C'est un énorme problème

De nombreux aînés canadiens vivent de pensions fixes ou dépendent de prestations gouvernementales telles que le Régime de pensions du Canada qui, avec son ajustement annuel en janvier dernier pour tenir compte de l'inflation, n'a pas rattrapé les récentes augmentations vertigineuses du coût de la vie.

Les personnes âgées s'inquiètent également pour leurs portefeuilles d'investissements, car l'inflation pèse sur le marché boursier. Pour celles qui ont misé sur la valeur nette de leur maison afin de soutenir leur retraite, la hausse des taux d'intérêt et son effet sur le marché du logement sont une véritable préoccupation.

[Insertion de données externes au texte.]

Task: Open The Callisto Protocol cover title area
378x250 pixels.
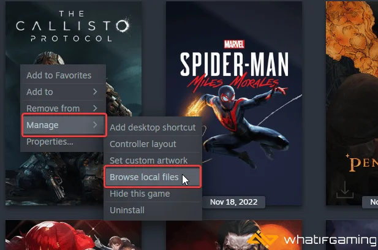Action: point(74,26)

Beaucoup d'aînés que nous voyons sont dans cette crise : leurs investissements ou leur pension n'ont pas augmenté, leurs prestations gouvernementales pourraient éventuellement augmenter, mais en ce moment, ils attendent dans les limbes, et les prix de tout ont augmenté, souligne Larry Mathieson, directeur général du Kerby Centre, un organisme sans but lucratif qui offre des programmes et des services aux personnes âgées de Calgary et de Medicine Hat. C'est un énorme problème.

Retourner travailler pour sortir de la maison

Pour Dorothy Bagan, qui vit seule dans sa maison à Calgary, la crise se fait déjà sentir. Elle a annulé son service de téléphonie cellulaire, a réduit son forfait de télévision par câble et s'en tient à une liste soigneusement organisée lors de son épicerie.

Elle ne possède pas non plus de voiture et, bien qu'elle soit une fervente utilisatrice des transports en commun et bénévole dans la communauté, sa vie sociale en prend un coup.

Mon cercle d'amis s'est réduit, et ce, pour une raison évidente. J'ai 74 ans, explique Mme Bagan. Et sur mes deux amis proches, un seul conduit encore, donc se voir a été tout un défi.

En fait, Mme Bagan indique qu'elle avait récemment pris la décision de retourner travailler à temps partiel, non pas à cause de l'argent, même si c'est un avantage supplémentaire, mais parce qu'elle doit sortir de la maison.

J'aime m'engager et échanger avec les gens. J'aime être dehors et faire partie des choses, dit-elle. Je suis toujours utile. Ce n'est pas parce que je suis une personne âgée que je n'ai rien à apporter.

Payer pour communiquer

L'isolement social fait partie des effets secondaires de l'inflation, selon Mme Tamblyn Watts. Si les aînés n'ont pas les moyens d'accéder à Internet, ils ne peuvent pas se connecter avec leur famille sur Zoom ou sur FaceTime. S'ils n'ont pas les moyens d'acheter des prothèses auditives ou des lunettes, il leur est plus difficile d'interagir avec le monde. Et si les jeunes générations sont occupées à faire des heures supplémentaires au travail pour faire face à l'augmentation du coût de la vie, elles sont moins susceptibles de pouvoir surveiller leur mère et leur père ou de prendre le temps de rendre visite à un grand-parent dans une maison de retraite.

Il y aura davantage de personnes qui vivront seules à la maison, sans soutien et solitaires.
Une citation de Laura Tamblyn Watts, présidente-directrice générale de CanAge

Pour sa part, M. Jeraj s'estime chanceux. Il est marié, il conduit toujours. Lui et sa femme ont fait un effort conscient pour rester actifs et connectés grâce à des activités peu coûteuses, par exemple faire de longues promenades et recevoir des amis à la maison.

Il sait cependant que beaucoup de ses pairs n'ont pas cette chance.

J'ai des parents qui vivent seuls et, pour eux, l'augmentation des prix est un gros problème. Même la mobilité est compliquée, car ils ne peuvent pas conduire à cause de leur âge et de leur état de santé, déplore M. Jeraj.

L'isolement social est un problème majeur. Cela les affecte mentalement, conclut-il.